§ Problem statement
Match on the string "computer" in the entries below and return every matching line.

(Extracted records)
____________
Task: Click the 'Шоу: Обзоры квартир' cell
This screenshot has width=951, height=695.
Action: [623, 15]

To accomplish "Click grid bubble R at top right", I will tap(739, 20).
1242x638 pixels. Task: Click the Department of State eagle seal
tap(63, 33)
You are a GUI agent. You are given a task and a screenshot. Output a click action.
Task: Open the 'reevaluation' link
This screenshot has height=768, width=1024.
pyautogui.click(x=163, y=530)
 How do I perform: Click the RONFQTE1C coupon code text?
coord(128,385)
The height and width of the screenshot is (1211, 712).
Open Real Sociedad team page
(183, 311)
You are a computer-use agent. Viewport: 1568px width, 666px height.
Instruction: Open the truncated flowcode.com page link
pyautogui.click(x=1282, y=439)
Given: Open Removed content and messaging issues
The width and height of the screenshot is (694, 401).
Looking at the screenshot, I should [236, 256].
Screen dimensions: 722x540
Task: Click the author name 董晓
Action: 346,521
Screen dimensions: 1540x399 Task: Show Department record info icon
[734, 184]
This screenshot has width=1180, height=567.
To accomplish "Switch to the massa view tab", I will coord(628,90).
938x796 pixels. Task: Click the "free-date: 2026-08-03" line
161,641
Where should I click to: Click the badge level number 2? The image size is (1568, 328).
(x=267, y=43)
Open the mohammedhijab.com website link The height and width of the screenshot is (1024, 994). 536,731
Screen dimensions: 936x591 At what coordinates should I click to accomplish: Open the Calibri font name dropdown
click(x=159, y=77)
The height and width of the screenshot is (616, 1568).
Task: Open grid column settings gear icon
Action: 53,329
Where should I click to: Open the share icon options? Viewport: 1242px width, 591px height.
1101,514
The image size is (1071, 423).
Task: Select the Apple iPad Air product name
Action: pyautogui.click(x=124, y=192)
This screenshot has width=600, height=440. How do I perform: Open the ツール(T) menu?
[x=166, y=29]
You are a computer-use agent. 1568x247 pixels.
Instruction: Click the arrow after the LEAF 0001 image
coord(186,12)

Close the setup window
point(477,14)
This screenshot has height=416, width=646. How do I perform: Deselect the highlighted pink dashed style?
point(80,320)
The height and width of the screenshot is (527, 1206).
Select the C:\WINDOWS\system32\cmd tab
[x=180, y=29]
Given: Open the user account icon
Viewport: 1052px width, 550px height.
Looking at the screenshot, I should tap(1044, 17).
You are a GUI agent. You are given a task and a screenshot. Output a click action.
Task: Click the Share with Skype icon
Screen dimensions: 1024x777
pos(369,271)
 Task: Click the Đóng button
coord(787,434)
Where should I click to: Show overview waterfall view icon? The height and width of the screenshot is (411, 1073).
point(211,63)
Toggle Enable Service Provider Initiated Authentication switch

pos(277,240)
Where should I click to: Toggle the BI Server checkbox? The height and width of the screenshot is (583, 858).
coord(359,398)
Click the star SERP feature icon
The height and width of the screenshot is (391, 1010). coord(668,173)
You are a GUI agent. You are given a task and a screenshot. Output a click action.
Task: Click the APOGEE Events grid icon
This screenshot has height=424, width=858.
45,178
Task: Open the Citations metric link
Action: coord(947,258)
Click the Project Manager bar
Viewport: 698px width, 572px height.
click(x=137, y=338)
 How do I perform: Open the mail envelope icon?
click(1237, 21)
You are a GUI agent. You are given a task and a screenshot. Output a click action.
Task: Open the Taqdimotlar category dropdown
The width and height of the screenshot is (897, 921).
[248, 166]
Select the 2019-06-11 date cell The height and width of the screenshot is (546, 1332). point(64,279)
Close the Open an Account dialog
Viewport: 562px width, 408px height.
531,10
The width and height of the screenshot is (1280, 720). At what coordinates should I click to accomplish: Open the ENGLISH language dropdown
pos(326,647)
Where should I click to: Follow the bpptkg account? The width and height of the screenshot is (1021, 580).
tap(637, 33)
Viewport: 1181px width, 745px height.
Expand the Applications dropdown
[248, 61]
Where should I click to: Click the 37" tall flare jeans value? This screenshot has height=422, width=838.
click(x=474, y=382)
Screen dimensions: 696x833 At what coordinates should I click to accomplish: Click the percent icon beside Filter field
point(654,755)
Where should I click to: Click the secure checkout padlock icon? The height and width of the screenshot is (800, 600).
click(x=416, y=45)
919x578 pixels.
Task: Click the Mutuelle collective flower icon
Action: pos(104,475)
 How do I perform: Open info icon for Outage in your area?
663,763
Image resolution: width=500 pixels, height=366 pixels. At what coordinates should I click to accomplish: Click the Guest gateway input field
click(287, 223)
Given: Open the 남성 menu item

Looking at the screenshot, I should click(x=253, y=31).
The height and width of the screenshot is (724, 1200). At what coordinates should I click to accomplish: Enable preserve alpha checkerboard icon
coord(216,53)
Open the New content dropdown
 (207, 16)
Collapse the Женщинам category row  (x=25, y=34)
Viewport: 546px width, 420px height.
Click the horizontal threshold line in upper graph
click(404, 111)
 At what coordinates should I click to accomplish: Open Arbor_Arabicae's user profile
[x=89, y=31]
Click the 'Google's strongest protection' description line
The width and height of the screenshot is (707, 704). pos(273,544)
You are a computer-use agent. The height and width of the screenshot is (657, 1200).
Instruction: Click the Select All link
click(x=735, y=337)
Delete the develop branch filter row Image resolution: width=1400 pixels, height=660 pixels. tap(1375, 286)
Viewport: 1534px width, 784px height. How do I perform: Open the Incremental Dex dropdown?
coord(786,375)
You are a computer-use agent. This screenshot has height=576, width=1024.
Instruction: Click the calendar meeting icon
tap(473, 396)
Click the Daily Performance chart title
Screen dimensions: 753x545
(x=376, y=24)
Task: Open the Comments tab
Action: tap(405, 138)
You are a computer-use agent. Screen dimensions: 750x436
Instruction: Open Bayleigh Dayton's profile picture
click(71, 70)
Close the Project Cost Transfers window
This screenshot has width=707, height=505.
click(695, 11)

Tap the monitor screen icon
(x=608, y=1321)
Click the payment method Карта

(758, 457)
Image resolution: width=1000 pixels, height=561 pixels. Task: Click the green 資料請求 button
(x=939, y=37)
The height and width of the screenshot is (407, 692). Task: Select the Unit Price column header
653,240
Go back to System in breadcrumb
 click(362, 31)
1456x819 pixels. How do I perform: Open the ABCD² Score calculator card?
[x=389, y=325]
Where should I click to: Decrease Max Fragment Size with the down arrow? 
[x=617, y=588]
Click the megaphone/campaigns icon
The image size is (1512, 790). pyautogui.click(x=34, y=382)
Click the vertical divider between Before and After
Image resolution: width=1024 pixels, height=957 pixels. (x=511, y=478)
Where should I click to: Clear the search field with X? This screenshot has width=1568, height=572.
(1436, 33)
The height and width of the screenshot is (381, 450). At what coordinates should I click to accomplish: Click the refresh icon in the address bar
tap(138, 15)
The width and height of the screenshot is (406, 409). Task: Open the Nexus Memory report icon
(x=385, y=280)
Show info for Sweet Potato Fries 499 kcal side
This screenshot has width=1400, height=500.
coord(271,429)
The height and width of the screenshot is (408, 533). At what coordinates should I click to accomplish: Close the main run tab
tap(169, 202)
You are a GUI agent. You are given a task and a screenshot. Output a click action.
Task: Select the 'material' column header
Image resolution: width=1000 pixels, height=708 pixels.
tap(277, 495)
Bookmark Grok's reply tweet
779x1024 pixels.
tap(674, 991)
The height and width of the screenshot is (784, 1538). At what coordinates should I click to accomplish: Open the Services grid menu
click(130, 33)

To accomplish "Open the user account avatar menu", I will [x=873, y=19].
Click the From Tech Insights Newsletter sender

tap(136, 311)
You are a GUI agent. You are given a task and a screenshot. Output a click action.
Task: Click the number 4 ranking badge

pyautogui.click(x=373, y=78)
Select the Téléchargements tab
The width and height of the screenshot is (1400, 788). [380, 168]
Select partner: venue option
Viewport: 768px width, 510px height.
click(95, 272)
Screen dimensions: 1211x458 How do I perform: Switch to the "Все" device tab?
____________
§ Task response
You are a computer-use agent. Viewport: 1568px width, 666px height.
You are a computer-use agent. 1568x247 pixels.
You are a computer-use agent. The height and width of the screenshot is (657, 1200).
You are a computer-use agent. This screenshot has height=576, width=1024.
You are a computer-use agent. Screen dimensions: 750x436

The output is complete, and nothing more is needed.